## TASK OBJECTIVE
The word "computer" may appear in some lines of the data; copy every such line.

## THE INPUT
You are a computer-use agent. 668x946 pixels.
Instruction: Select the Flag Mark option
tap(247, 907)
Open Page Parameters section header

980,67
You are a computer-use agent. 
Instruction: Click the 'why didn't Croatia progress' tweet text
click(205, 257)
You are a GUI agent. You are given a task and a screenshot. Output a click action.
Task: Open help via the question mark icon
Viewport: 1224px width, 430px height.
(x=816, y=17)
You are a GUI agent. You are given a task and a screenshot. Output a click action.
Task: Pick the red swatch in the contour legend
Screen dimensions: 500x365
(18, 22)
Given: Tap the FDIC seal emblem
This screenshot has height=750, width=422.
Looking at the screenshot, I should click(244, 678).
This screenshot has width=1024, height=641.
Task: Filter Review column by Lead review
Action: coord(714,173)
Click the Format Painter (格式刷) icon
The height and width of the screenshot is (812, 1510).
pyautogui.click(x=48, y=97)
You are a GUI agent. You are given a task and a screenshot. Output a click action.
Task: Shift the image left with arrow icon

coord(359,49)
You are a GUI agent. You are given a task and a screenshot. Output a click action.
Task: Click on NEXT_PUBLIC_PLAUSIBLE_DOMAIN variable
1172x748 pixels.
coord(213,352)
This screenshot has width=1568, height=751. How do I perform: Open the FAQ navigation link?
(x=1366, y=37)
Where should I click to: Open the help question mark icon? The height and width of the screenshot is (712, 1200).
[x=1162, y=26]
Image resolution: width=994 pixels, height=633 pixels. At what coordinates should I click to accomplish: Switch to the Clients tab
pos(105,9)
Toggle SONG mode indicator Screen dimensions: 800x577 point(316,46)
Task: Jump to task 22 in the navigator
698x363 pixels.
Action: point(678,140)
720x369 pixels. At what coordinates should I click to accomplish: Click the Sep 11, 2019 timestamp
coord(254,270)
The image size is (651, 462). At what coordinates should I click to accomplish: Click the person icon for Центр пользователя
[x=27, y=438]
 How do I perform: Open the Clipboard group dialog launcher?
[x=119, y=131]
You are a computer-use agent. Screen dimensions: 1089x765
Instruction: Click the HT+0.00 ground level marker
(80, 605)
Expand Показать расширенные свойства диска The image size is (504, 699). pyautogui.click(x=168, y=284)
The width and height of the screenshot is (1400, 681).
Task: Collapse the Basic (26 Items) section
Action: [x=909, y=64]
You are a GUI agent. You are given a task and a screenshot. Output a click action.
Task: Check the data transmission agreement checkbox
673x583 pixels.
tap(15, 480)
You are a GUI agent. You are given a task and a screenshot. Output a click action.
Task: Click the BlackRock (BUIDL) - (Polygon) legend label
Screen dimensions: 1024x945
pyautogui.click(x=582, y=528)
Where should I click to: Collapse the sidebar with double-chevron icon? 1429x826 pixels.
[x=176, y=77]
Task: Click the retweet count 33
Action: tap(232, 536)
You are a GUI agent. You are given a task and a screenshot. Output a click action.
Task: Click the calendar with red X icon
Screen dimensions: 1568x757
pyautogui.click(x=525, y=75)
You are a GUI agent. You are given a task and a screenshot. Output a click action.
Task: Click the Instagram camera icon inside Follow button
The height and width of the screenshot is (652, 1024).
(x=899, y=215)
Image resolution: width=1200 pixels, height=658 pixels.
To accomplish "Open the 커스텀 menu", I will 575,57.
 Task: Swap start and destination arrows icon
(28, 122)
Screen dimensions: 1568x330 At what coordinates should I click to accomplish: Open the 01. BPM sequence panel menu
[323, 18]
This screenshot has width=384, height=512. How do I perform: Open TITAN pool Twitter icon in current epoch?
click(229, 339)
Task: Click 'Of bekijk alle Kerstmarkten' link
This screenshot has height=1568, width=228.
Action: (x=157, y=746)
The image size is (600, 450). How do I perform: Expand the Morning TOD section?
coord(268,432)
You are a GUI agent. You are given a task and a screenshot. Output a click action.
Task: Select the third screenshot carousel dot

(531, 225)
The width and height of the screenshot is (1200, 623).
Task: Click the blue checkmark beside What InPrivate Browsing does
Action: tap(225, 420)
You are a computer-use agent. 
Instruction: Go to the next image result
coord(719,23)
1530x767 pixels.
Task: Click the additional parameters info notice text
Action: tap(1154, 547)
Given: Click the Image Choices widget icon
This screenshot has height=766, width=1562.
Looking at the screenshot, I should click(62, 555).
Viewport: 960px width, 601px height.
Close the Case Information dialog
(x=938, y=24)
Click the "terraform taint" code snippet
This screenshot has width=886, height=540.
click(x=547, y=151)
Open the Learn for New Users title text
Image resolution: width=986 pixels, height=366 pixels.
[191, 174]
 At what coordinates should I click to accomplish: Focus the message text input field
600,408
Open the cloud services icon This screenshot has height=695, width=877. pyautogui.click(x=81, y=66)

## TASK RESPONSE
You are a computer-use agent. 668x946 pixels.
You are a computer-use agent. 
You are a computer-use agent. Screen dimensions: 1089x765
You are a computer-use agent. 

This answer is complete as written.